The proxy approach has an access control weakness: In the strictest sense, the original service interface remains unprotected. Any component that can gain access to this service interface is in a position to use it—or abuse it. Because of this, when the proxy pattern is employed, the actual service provider is generally located on a physically secure private network protected by a firewall. To guard against unauthorized access, the proxy is placed in a demilitarized zone (DMZ), which is separated from the public network by another firewall, resulting in the configuration shown in Figure 4-17.

Figure 4-17

Figure 4-17 Typical Proxy Deployment

Beyond the access control weakness, there are other drawbacks to the proxy approach. The introduction of the proxy requires a configuration change on the part of the service users to redirect their requests to the proxy interface. The use of a proxy also introduces additional inter-process communications. In high-volume low-latency applications, the increase in latency caused by these additional communications can be an issue.

When asynchronous result delivery is required, there is additional work that must be done. To control access to the results delivery interface, either the existing proxy must be extended to also be proxy for the service user or a second proxy must be introduced. Since every proxy is dependent upon the location of the interfaces it is guarding, it becomes increasingly difficult to manage this approach as the number of services and service users increases. Every deployment change to every interface requires a proxy update.

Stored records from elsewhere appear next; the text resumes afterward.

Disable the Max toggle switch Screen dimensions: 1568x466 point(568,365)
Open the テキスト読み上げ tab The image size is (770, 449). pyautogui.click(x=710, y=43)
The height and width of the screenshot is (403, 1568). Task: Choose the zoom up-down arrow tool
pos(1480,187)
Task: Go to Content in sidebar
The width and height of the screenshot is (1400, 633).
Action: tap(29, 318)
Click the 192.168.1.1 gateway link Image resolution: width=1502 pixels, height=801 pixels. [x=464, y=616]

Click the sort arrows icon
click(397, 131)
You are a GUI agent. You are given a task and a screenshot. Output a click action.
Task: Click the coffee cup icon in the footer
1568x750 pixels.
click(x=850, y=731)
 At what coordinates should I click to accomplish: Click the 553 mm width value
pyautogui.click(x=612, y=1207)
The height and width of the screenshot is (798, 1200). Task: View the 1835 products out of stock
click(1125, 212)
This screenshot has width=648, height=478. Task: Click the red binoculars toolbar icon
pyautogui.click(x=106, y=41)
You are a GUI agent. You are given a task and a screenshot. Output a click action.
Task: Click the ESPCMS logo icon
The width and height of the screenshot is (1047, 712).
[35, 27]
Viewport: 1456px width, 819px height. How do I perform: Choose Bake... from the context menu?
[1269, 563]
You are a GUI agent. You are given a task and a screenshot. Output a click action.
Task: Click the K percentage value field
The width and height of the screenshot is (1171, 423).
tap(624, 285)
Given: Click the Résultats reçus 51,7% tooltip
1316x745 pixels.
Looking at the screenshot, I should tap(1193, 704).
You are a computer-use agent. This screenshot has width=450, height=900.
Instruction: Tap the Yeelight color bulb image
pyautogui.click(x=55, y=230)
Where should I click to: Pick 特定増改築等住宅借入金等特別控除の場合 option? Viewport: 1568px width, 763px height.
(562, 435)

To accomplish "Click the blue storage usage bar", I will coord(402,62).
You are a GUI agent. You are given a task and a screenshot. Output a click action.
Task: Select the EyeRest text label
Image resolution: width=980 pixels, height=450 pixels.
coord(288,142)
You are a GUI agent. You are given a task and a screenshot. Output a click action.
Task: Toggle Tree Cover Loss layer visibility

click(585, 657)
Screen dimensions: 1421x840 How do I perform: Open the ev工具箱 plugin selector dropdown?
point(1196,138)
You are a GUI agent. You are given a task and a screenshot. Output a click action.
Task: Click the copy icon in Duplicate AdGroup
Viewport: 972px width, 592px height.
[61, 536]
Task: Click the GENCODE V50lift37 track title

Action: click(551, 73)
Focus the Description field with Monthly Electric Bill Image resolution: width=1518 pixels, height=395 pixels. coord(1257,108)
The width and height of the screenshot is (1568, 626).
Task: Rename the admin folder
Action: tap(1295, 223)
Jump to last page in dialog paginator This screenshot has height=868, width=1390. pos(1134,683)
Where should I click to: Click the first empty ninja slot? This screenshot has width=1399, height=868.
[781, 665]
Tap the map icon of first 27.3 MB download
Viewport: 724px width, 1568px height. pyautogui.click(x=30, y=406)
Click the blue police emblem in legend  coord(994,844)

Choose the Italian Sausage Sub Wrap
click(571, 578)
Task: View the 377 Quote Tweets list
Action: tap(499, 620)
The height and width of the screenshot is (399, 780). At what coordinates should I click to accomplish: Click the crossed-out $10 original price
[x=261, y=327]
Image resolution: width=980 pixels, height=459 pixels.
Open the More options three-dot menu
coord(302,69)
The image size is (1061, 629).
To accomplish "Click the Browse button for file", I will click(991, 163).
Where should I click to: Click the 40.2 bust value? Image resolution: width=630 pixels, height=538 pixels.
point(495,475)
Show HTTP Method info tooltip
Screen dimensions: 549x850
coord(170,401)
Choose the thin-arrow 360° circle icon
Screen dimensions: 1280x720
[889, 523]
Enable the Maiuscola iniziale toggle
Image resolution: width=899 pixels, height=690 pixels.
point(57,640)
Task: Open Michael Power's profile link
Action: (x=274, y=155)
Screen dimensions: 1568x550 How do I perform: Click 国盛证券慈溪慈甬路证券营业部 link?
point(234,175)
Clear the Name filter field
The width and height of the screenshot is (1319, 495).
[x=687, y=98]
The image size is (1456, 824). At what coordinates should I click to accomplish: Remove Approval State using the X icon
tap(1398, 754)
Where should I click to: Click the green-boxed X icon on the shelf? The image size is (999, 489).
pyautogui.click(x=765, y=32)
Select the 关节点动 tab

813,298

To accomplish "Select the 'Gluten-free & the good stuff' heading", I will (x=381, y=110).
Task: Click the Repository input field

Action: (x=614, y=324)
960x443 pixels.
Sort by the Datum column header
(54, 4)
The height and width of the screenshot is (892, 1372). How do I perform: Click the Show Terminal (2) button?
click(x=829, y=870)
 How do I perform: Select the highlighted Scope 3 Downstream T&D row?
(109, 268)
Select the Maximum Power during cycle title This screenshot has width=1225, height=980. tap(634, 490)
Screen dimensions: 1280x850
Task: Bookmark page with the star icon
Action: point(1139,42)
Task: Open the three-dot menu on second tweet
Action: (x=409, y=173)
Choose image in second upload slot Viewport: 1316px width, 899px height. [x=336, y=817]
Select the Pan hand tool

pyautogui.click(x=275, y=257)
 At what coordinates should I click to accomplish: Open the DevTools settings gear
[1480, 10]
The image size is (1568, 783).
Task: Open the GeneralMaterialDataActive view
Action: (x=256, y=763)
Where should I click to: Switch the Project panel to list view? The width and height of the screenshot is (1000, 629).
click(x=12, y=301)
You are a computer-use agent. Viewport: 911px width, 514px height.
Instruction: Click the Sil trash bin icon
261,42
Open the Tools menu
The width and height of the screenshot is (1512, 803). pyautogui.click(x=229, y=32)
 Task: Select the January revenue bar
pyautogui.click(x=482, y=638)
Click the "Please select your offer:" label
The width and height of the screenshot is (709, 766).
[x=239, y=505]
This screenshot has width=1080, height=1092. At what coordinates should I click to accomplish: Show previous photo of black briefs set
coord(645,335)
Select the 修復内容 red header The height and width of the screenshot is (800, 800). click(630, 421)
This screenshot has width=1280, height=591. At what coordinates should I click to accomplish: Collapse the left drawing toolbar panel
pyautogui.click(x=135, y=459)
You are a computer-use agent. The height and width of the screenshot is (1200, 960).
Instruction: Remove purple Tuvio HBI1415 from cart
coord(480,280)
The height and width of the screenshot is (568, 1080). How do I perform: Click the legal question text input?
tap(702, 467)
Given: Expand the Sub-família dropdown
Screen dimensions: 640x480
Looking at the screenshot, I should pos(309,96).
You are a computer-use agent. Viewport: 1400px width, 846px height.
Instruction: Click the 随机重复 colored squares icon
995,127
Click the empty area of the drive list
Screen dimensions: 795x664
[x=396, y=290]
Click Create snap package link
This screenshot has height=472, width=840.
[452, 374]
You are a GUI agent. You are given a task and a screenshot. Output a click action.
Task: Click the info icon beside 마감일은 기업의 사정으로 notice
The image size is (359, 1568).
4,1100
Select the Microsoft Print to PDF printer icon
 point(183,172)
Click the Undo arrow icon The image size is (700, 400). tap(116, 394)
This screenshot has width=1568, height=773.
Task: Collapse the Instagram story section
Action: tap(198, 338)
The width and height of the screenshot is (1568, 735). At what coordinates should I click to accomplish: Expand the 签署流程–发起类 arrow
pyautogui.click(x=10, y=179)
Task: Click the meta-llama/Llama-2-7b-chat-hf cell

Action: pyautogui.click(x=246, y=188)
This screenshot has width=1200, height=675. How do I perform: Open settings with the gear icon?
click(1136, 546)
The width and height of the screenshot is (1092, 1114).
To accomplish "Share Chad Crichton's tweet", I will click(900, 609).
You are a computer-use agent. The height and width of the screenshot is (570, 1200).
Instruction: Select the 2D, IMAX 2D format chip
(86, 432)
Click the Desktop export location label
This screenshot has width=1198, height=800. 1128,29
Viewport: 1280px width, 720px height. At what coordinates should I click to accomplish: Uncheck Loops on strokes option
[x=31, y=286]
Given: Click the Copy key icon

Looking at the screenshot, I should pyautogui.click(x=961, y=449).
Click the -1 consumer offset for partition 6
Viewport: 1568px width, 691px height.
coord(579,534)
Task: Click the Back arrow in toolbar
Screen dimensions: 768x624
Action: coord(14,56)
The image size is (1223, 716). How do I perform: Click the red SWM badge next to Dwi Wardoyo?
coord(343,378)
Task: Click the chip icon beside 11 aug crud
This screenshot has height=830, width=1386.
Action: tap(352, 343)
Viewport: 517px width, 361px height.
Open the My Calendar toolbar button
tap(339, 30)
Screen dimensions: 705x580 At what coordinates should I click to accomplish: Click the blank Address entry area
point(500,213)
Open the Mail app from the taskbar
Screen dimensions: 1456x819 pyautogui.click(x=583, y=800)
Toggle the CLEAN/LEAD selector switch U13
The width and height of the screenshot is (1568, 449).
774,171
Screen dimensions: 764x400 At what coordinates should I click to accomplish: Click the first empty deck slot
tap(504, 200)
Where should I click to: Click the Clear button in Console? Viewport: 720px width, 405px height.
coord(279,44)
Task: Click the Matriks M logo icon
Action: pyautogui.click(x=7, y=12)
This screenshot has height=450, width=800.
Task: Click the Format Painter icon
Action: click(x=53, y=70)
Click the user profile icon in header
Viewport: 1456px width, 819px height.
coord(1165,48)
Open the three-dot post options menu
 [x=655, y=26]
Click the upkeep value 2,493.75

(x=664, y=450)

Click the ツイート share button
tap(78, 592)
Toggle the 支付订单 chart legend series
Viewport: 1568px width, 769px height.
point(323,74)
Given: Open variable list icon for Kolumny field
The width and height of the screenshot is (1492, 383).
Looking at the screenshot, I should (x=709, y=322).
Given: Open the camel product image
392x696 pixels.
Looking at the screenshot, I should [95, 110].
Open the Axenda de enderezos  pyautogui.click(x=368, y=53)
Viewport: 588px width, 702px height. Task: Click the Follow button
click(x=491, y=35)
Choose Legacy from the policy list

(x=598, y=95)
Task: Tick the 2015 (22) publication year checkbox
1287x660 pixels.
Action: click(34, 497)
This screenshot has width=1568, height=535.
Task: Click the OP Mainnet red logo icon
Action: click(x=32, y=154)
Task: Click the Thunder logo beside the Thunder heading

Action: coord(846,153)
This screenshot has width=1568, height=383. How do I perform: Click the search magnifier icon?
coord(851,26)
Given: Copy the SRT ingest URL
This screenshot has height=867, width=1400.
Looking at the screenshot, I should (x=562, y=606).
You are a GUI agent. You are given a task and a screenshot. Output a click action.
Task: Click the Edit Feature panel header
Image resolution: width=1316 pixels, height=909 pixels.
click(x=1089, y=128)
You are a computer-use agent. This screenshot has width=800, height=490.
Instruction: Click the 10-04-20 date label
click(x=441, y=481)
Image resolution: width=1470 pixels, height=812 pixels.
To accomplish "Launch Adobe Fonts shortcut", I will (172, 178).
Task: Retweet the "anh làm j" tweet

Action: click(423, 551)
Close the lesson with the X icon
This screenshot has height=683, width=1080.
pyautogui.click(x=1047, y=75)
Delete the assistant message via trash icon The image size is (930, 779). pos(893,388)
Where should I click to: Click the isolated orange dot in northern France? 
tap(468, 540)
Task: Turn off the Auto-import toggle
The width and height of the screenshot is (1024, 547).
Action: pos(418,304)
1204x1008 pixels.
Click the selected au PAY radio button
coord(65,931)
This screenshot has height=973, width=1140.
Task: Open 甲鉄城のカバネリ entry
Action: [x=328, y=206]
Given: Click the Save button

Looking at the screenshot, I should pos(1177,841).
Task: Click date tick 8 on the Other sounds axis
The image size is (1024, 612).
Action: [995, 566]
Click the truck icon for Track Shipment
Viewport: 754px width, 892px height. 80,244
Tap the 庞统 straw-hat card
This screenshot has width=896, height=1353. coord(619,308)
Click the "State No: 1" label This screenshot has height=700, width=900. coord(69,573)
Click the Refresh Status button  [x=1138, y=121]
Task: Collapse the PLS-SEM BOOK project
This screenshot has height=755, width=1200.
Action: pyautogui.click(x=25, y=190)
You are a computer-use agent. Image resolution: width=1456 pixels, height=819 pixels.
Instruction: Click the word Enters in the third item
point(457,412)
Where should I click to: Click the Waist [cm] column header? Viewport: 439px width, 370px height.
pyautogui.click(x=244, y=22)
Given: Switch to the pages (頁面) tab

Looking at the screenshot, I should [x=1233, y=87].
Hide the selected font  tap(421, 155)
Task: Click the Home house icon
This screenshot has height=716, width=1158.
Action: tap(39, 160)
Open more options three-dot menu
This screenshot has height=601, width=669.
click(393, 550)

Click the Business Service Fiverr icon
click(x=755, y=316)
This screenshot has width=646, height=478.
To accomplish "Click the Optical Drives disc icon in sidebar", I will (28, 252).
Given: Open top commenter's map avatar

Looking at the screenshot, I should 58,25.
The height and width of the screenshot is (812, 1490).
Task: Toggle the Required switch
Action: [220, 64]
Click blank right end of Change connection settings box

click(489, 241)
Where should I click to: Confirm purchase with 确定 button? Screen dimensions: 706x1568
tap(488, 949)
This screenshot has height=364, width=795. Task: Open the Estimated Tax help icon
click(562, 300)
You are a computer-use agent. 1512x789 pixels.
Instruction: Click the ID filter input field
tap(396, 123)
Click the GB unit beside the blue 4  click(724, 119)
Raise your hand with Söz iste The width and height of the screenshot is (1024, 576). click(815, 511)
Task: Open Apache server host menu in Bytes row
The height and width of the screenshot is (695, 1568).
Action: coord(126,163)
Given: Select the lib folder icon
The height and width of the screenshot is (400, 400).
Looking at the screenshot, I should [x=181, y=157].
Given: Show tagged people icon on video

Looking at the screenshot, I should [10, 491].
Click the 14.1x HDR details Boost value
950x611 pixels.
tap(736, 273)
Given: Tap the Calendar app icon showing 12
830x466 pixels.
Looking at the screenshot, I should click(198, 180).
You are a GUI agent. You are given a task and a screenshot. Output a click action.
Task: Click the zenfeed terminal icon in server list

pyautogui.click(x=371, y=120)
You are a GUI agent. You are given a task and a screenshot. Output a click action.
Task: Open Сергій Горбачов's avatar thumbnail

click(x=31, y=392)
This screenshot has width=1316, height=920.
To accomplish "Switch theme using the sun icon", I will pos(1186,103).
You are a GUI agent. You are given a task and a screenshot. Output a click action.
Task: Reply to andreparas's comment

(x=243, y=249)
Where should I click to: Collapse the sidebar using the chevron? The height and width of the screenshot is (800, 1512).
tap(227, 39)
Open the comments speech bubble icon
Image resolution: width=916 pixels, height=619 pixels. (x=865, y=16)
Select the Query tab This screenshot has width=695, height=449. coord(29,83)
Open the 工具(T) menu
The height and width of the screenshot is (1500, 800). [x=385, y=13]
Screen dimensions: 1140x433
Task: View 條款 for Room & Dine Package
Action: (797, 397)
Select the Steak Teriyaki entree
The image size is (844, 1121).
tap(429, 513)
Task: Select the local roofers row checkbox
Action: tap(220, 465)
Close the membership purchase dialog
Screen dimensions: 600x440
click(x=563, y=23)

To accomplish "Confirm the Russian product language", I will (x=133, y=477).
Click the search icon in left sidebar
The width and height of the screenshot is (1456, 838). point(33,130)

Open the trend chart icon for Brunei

Access Control with a Mediation Service

The use of a messaging service for communications between the service user and the service provider presents yet another possible location for policy enforcement (Figure 4-18). Because of the extended functionality, this expanded service is more appropriately termed a mediation service. The mediation service contains within it both the messaging service and the policy enforcement.

Figure 4-18

Figure 4-18 Access Control Policy Enforcement with Message-Based Access

As with the messaging service, the mediation service provides the interfaces for both the service user and service provider. Since the mediation service provides both interfaces, there are no dependencies on the location of either the service user or service provider. The symmetric nature of the sending and receiving interfaces makes it easy to support all of the basic service interaction patterns.

The mediation service can enforce policies governing access to its own interfaces. It can authenticate the component trying to gain access and check that component's authorization to use the mediation service. Beyond this, it can check the component's authorization to send or receive from a particular messaging destination. It can require encrypted communications at both interfaces, perhaps using SSL. This ability to secure the connection to the service provider overcomes one of the shortcomings of the proxy approach, which cannot protect the service provider's interface from direct access.